Question

Most of experienced programmer knows data alignment is important for program's performance. I have seen some programmer wrote program that allocate bigger size of buffer than they need, and use the aligned pointer as begin. I am wondering should I do that in my program, I have no idea is there any guarantee of alignment of address returned by C++'s new operation. So I wrote a little program to test

for(size_t i = 0; i < 100; ++i) {
    char *p = new char[123];
    if(reinterpret_cast<size_t>(p) % 4) {
        cout << "*";
        system("pause");
    }
    cout << reinterpret_cast<void *>(p) << endl;
}
for(size_t i = 0; i < 100; ++i) {
    short *p = new short[123];
    if(reinterpret_cast<size_t>(p) % 4) {
        cout << "*";
        system("pause");
    }
    cout << reinterpret_cast<void *>(p) << endl;
}
for(size_t i = 0; i < 100; ++i) {
    float *p = new float[123];
    if(reinterpret_cast<size_t>(p) % 4) {
        cout << "*";
        system("pause");
    }
    cout << reinterpret_cast<void *>(p) << endl;
}
system("pause");

The compiler I am using is Visual C++ Express 2008. It seems that all addresses the new operation returned are aligned. But I am not sure. So my question is: are there any guarantee? If they do have guarantee, I don't have to align myself, if not, I have to.

Was it helpful?

Solution

The alignment has the following guarantee from the standard (3.7.3.1/2):

The pointer returned shall be suitably aligned so that it can be converted to a pointer of any complete object type and then used to access the object or array in the storage allocated (until the storage is explicitly deallocated by a call to a corresponding deallocation function).

EDIT: Thanks to timday for highlighting a bug in gcc/glibc where the guarantee does not hold.

EDIT 2: Ben's comment highlights an intersting edge case. The requirements on the allocation routines are for those provided by the standard only. If the application has it's own version, then there's no such guarantee on the result.

OTHER TIPS

This is a late answer but just to clarify the situation on Linux - on 64-bit systems memory is always 16-byte aligned:

http://www.gnu.org/software/libc/manual/html_node/Aligned-Memory-Blocks.html

The address of a block returned by malloc or realloc in the GNU system is always a multiple of eight (or sixteen on 64-bit systems).

The new operator calls malloc internally (see ./gcc/libstdc++-v3/libsupc++/new_op.cc) so this applies to new as well.

The implementation of malloc which is part of the glibc basically defines MALLOC_ALIGNMENT to be 2*sizeof(size_t) and size_t is 32bit=4byte and 64bit=8byte on a x86-32 and x86-64 system, respectively.

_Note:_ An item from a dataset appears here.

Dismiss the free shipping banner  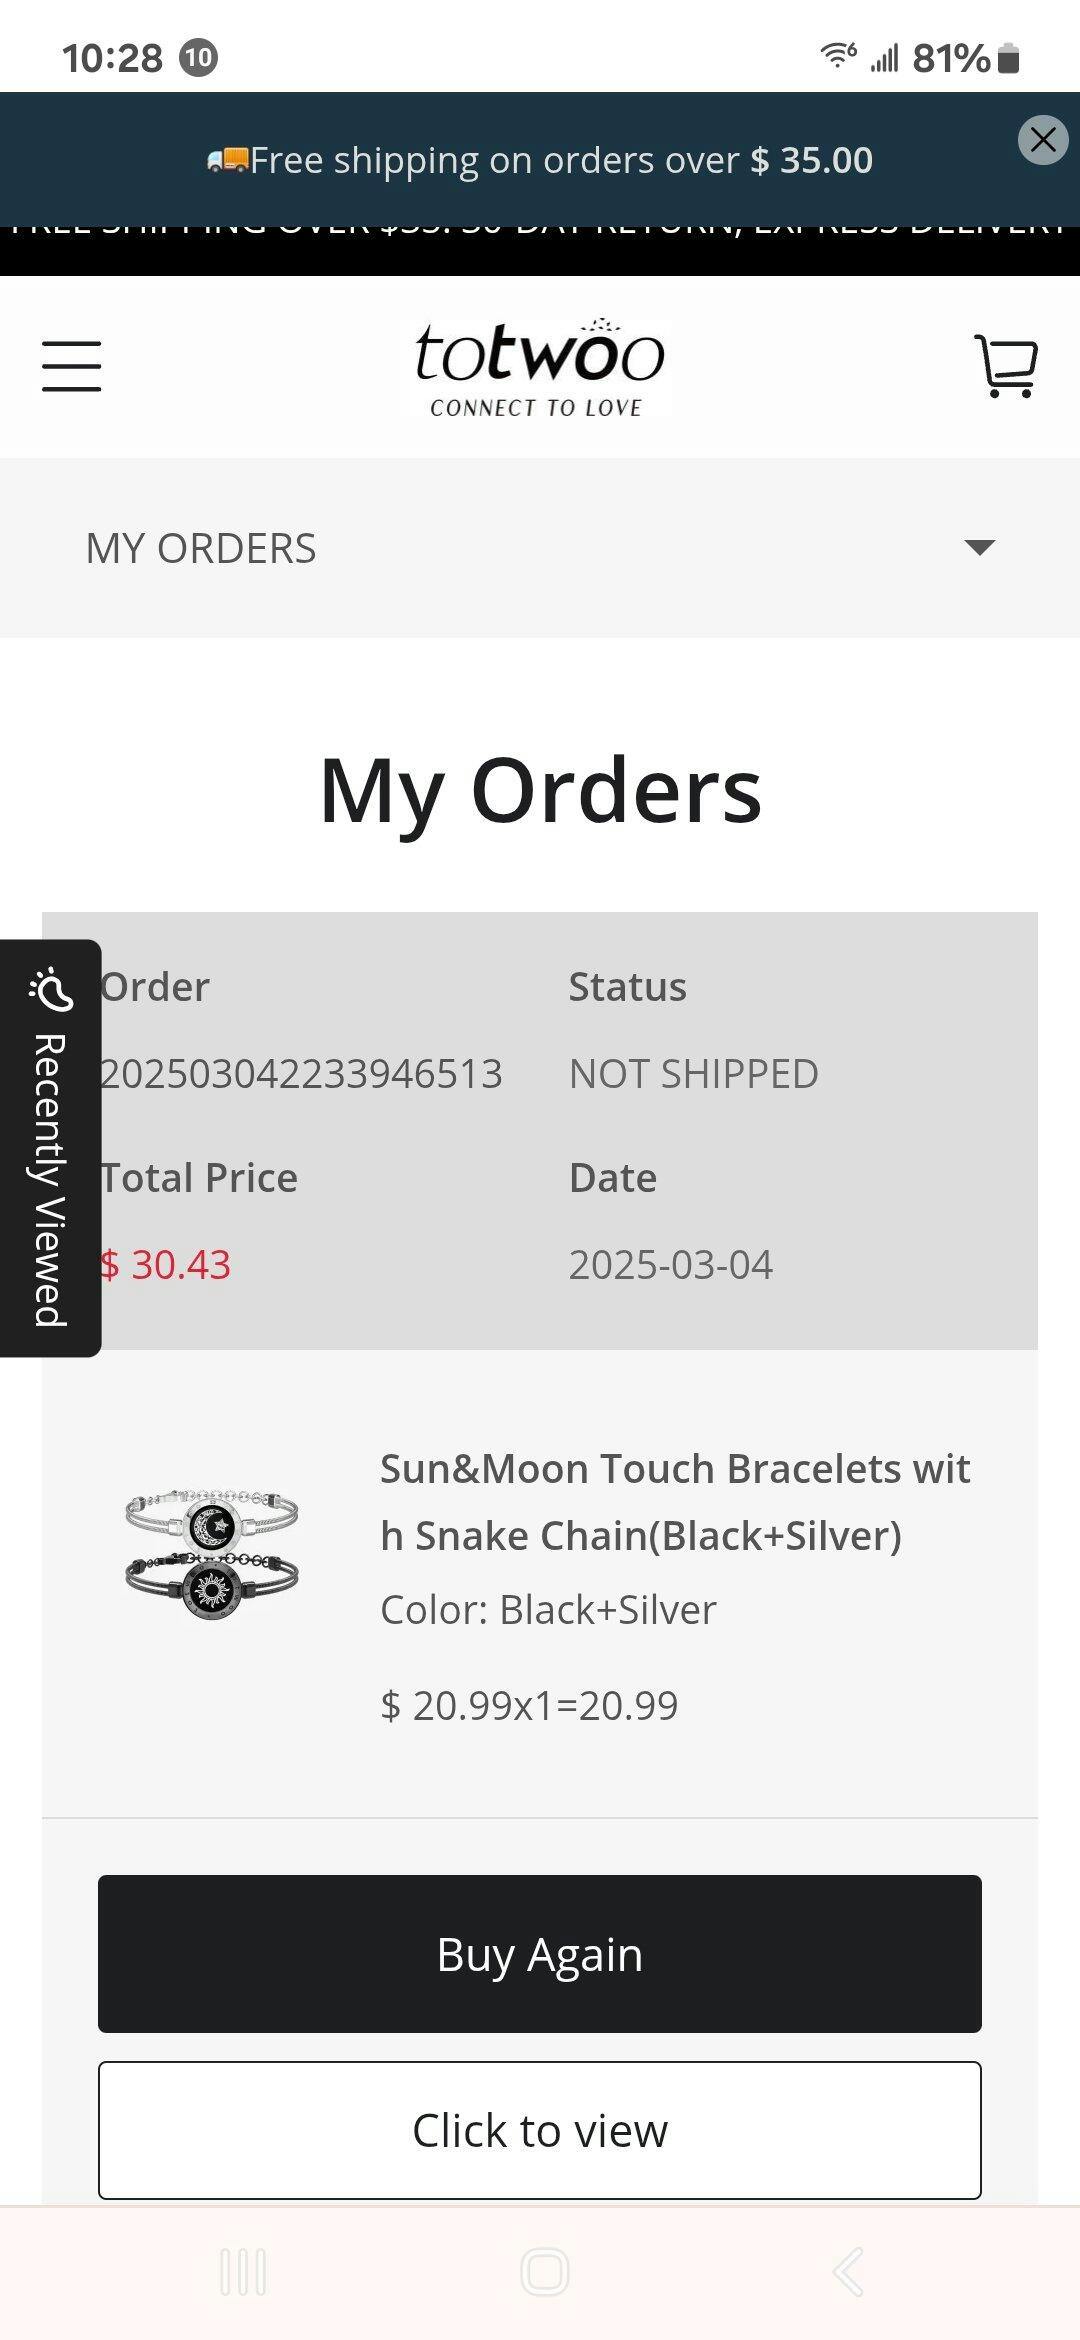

$ cat ./glibc-2.14/malloc/malloc.c:
...
#ifndef INTERNAL_SIZE_T
#define INTERNAL_SIZE_T size_t
#endif
...
#define SIZE_SZ                (sizeof(INTERNAL_SIZE_T))
...
#ifndef MALLOC_ALIGNMENT
#define MALLOC_ALIGNMENT       (2 * SIZE_SZ)
#endif

Incidentally the MS documentation mentions something about malloc/new returning addresses which are 16-byte aligned, but from experimentation this is not the case. I happened to need the 16-byte alignment for a project (to speed up memory copies with enhanced instruction set), in the end I resorted to writing my own allocator...

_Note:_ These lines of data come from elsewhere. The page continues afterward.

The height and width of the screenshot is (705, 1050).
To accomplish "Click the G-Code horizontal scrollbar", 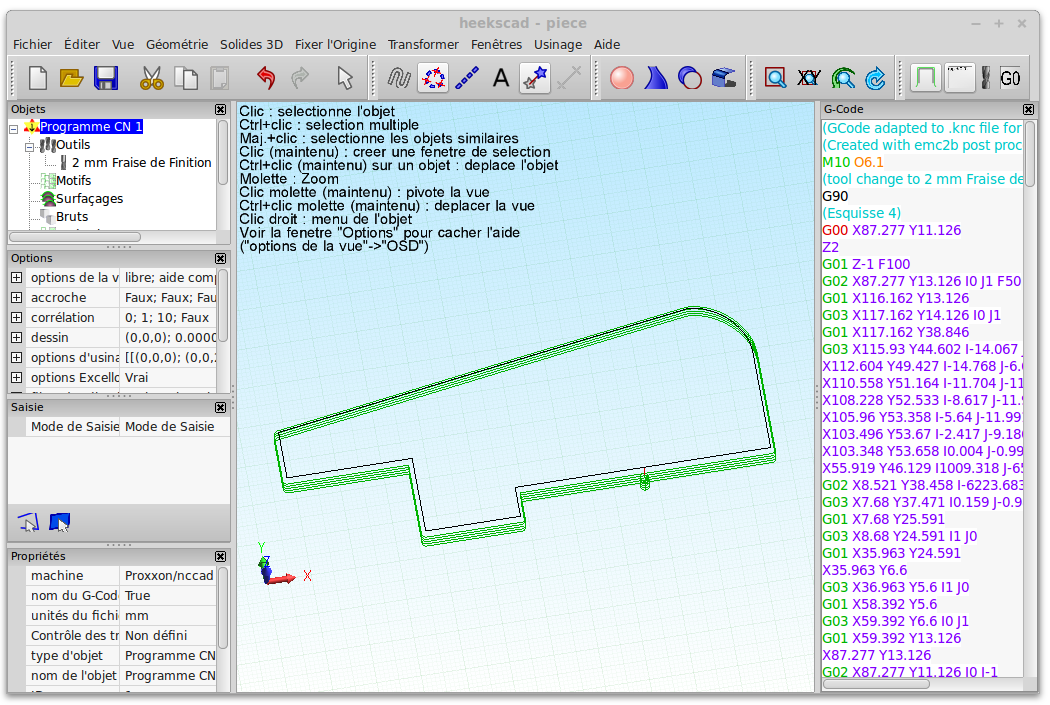I will 875,684.
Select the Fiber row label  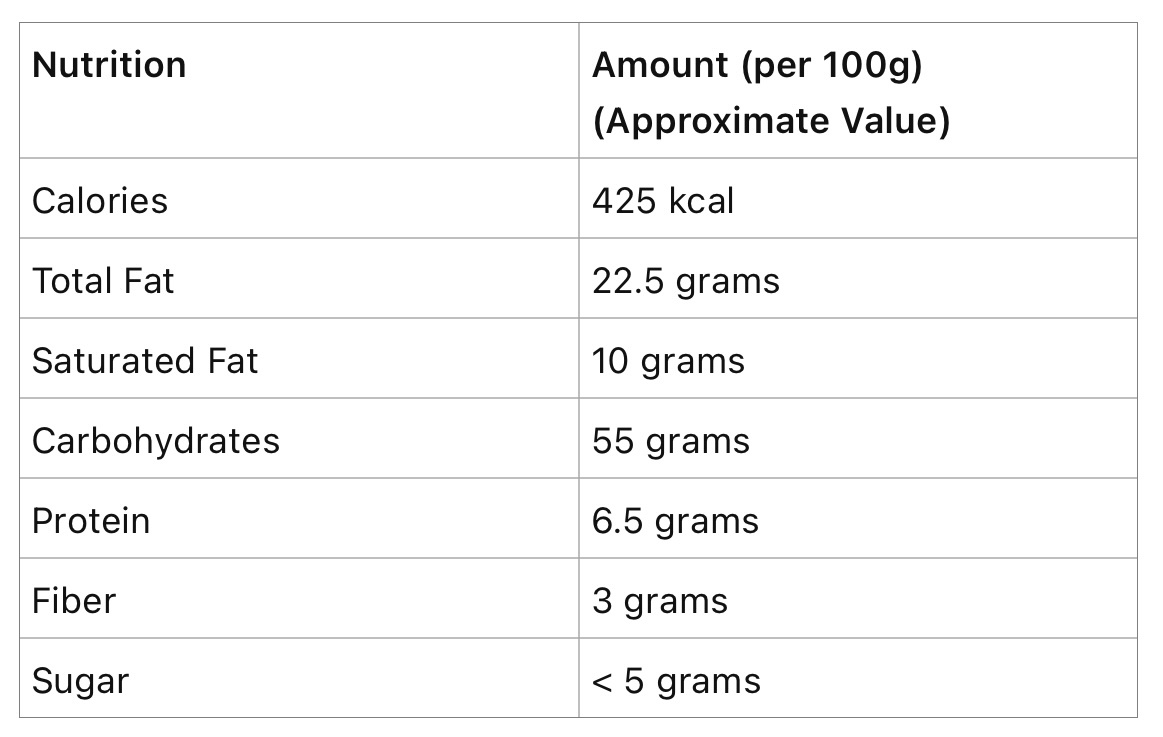click(74, 600)
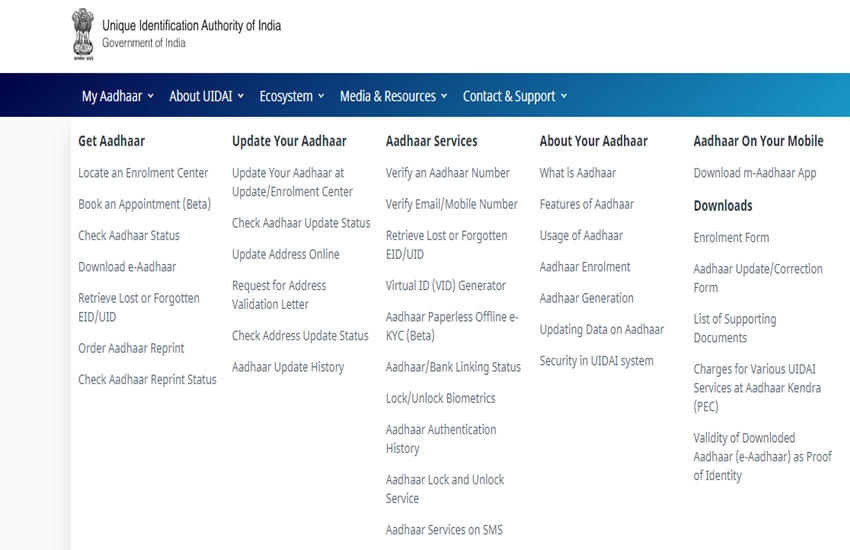Expand the My Aadhaar dropdown menu
The image size is (850, 550).
tap(117, 96)
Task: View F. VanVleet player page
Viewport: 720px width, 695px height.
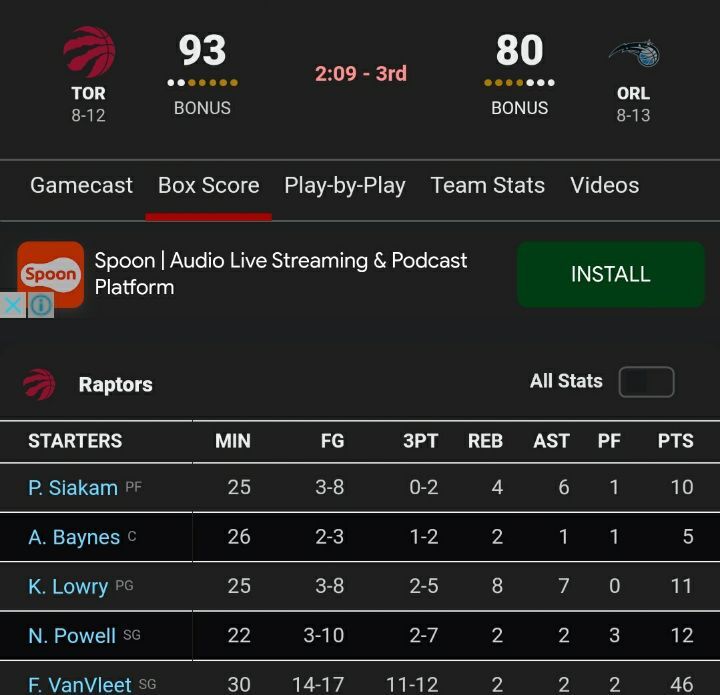Action: [x=80, y=684]
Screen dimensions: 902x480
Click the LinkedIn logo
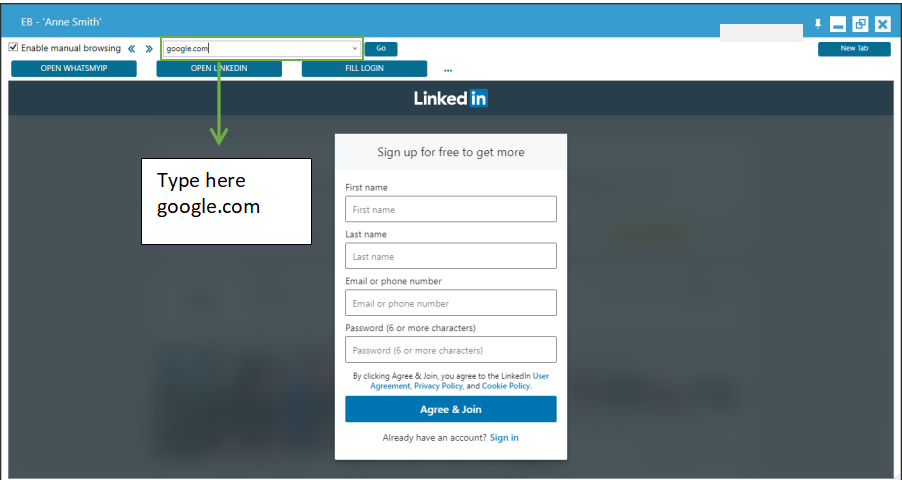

The platform's new/new[] operator will return pointers with sufficient alignment so that it'll perform good with basic datatypes (double,float,etc.). At least any sensible C++ compiler+runtime should do that.

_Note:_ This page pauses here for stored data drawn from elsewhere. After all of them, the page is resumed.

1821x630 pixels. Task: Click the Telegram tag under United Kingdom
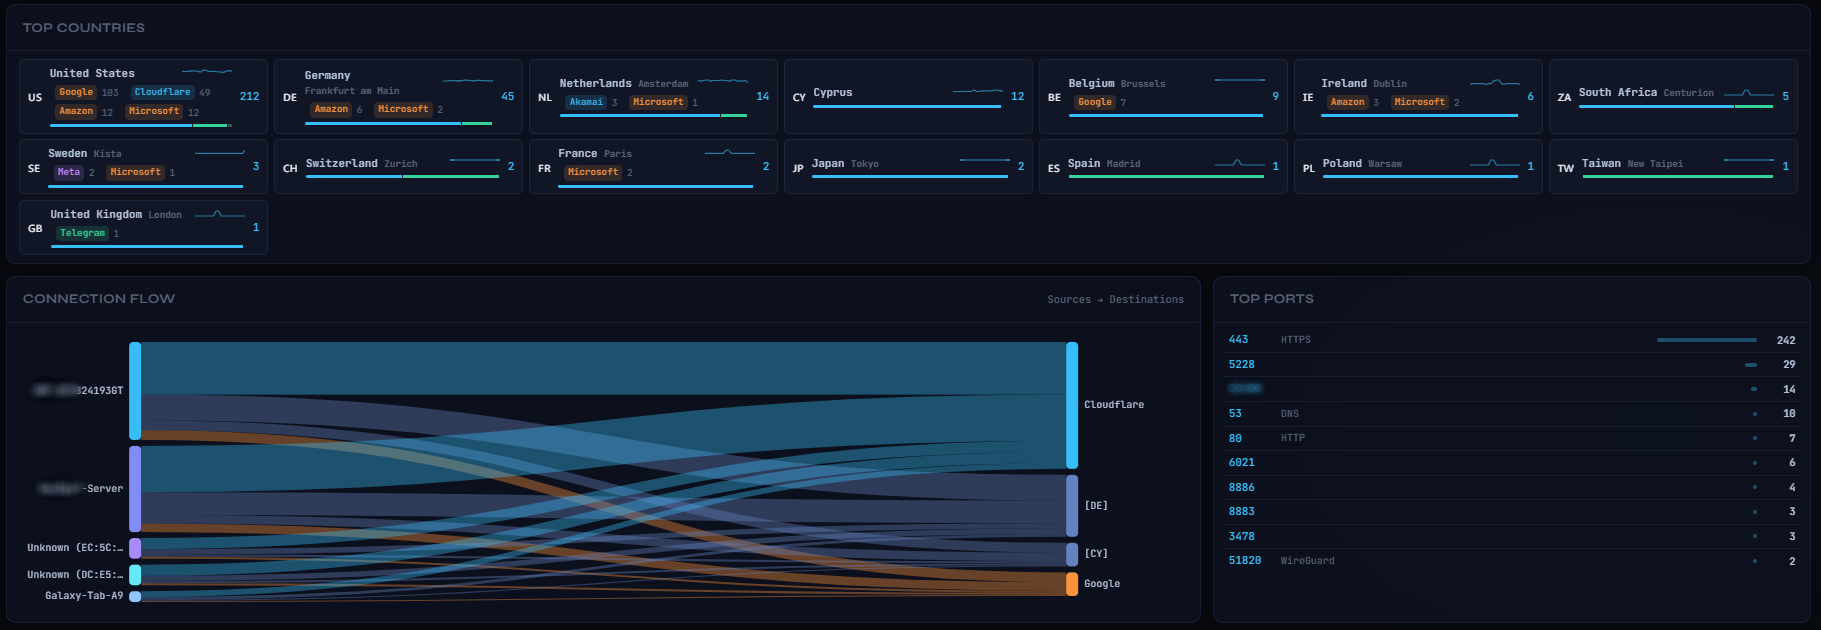click(82, 233)
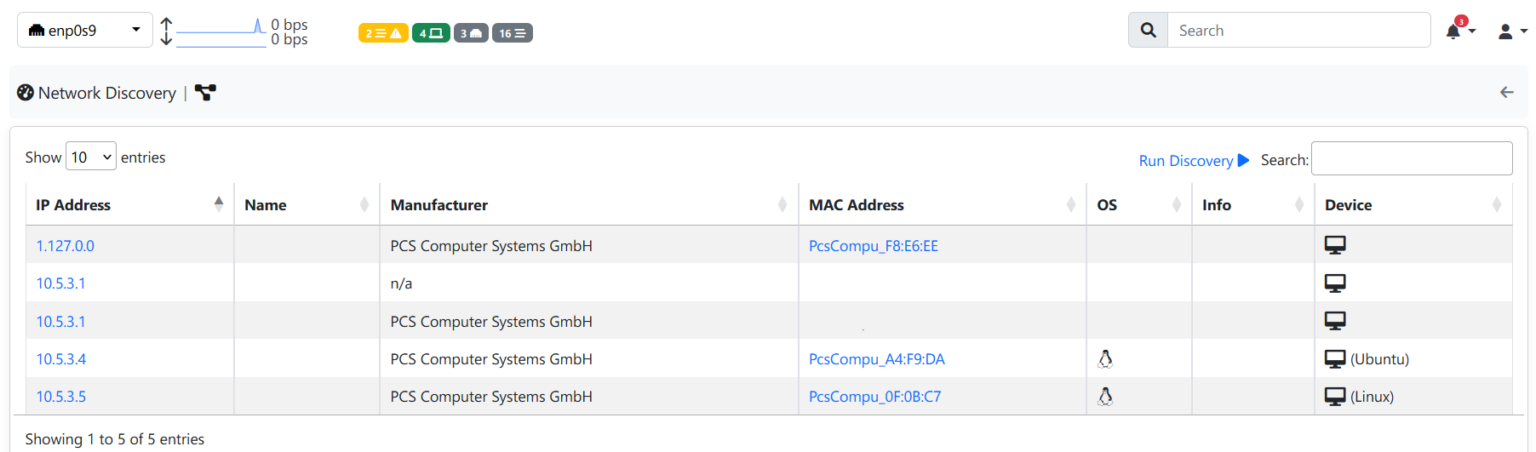The image size is (1536, 452).
Task: Change the Show entries count selector
Action: point(91,157)
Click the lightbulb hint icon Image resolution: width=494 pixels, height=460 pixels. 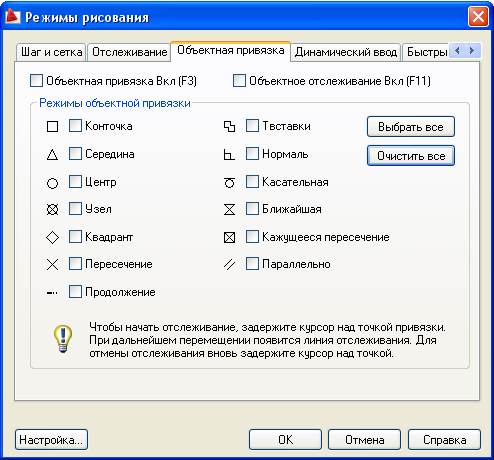[63, 339]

If you have special alignment requirements like for SSE, then it's probably a good idea use special aligned_malloc functions, or roll your own.

I worked on a system where they used the alignment to free up the odd bit for there own use!

They used the odd bit to implement a virtual memory system.

When a pointer had the odd bit set they used that to signify that it pointed (minus the odd bit) to the information to get the data from the database not the data itself.

I thought this a particulary nasty bit of coding which was far to clever for its own good!!

Tony

C++17 changes the requirements on the new allocator, such that it is required to return a pointer whose alignment is equal to the macro __STDCPP_DEFAULT_NEW_ALIGNMENT__ (which is defined by the implementation, not by including a header).

This is important because this size can be larger than alignof(std::max_align_t). In Visual C++ for example, the maximum regular alignment is 8-byte, but the default new always returns 16-byte aligned memory.

Also, note that if you override the default new with your own allocator, you are required to abide by the __STDCPP_DEFAULT_NEW_ALIGNMENT__ as well.